On a tenté, à l’orée des temps coloniaux des 19ème et 20ème siècles, de penser l’Afrique à partir de l’opposition entre l’Afrique des forêts, savanes et campagnes, d’une part, et d’autre part, l’Afrique des villes dite occidentalisée ou moderne. La première était réputée obscure, impénétrable mystérieuse, travaillée par les croyances, mythes et rites des temps anciens, résolument vouée à la mort lente par abandon et décrépitude des ressources humaines qu’elle géra pendant des siècles. L’exode rural massif des populations africaines vers les villes, et notamment en ces villes, dans l’espace miséreux des bidonvilles semblait apporter comme une sanction fatale aux derniers défenseurs de l’âme noire. L’exode rural, la massification des populations dans les zones d’échanges entre le continent africain et l’économie-monde auraient, dans cette description manichéenne, achevé le rêve de repli de l’Afrique sur ses ombres. La seconde Afrique, celle de la civilisation occidentalisée, était supposée conquérir « l’art de élier le bois ou bois » dont parle le célèbre roman de Cheikh  Hamidou Kane[2], la technoscience qui donnerait à l’Afrique une respectabilité géostratégique permettant aux peuples colonisés du continent noir de tutoyer à leur tour les cimes du monde. Pourtant, le mythe d’une Afrique citadine, technocratique, moderne dernier cri, a lui aussi crevé tel un ballon de baudruche sur les murs rugueux du réel. L’acquisition de la science et de la technique s’est accompagnée en Afrique de nouveaux gâchis en ressources naturelles et humaines, la guerre technologique s’industrialisant même à travers le continent, où le Dieu-Kalachnikov aura malheureusement fait de trop nombreux émules. Mises bien souvent au service d’élites davantage attachées à la jouissance de l’Avoir du Pouvoir qu’à l’émergence de l’Etre humain par le Devoir, les forces décuplées de la science et de la technique importées de l’Occident ou promues à travers les nouveaux génies africains endogènes, ces forces, dis-je, se sont hélas encore souvent retournées contre les beaux rêves des Africains eux-mêmes. Les utopies savoureuses des chants de l’indépendance-cha-cha se sont ainsi muées en cauchemars éveillés.

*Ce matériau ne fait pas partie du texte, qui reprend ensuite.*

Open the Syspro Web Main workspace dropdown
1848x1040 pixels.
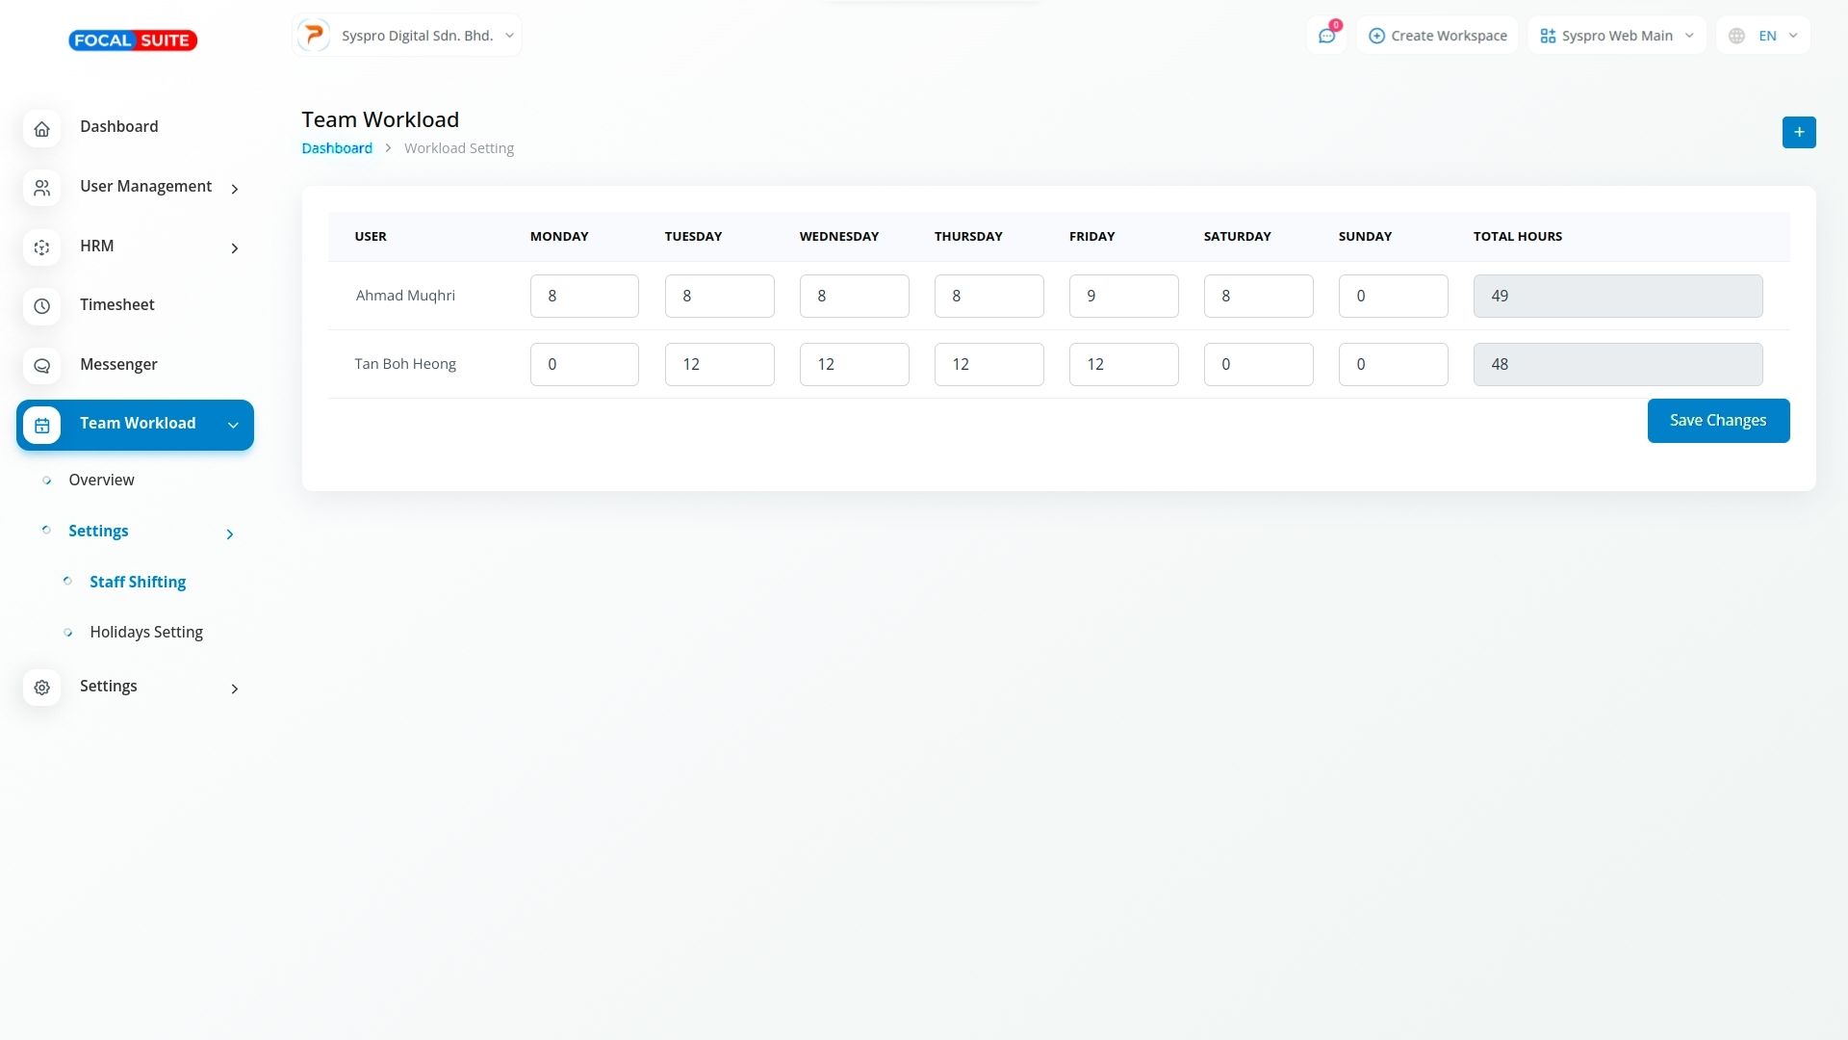pos(1616,36)
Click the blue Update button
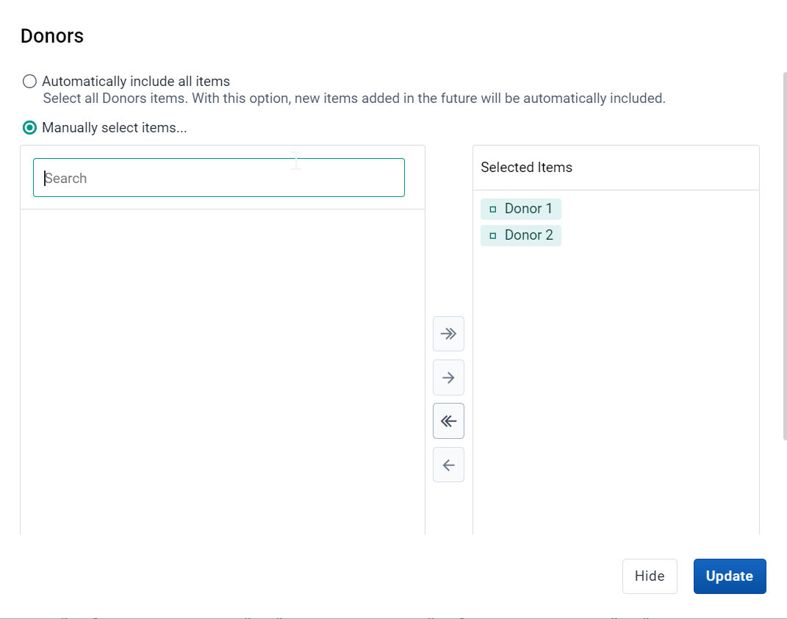The image size is (787, 619). (x=730, y=576)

Qu’a-t-on depuis lors compris ? Que l’opposition entre tradition et modernité, posée en termes manichéens par la pensée binaire et hâtive des bâtisseurs amateurs de l’Afrique devait passer, non pas entre l’Afrique des campagnes et celle des villes, mais entre la pensée naïve et la pensée critique. Autrement, tout ce qui est traditionnel n’est a priori, ni bon, ni mauvais. De même pour ce qui est dit moderne. C’est par le projet que l’humain se donne qu’il dégage ses héritages et assume ses aventures. Loin donc de se contenter d’une opposition stérile entre traditions et modernités africaines, c’est à une composition critique de l’Afrique du passé avec celle de l’avenir que le présent bien compris nous appelle. La présence de l’humain à l’existence suppose une activité assumée de libre recréation projective, comme on le voit notamment dans la formidable souplesse des arts africains, tels par exemple que les analyse le professeur Yacouba Konaté[3] qui y voit la mise en œuvre de la plasticité anthropologique africaine elle-même.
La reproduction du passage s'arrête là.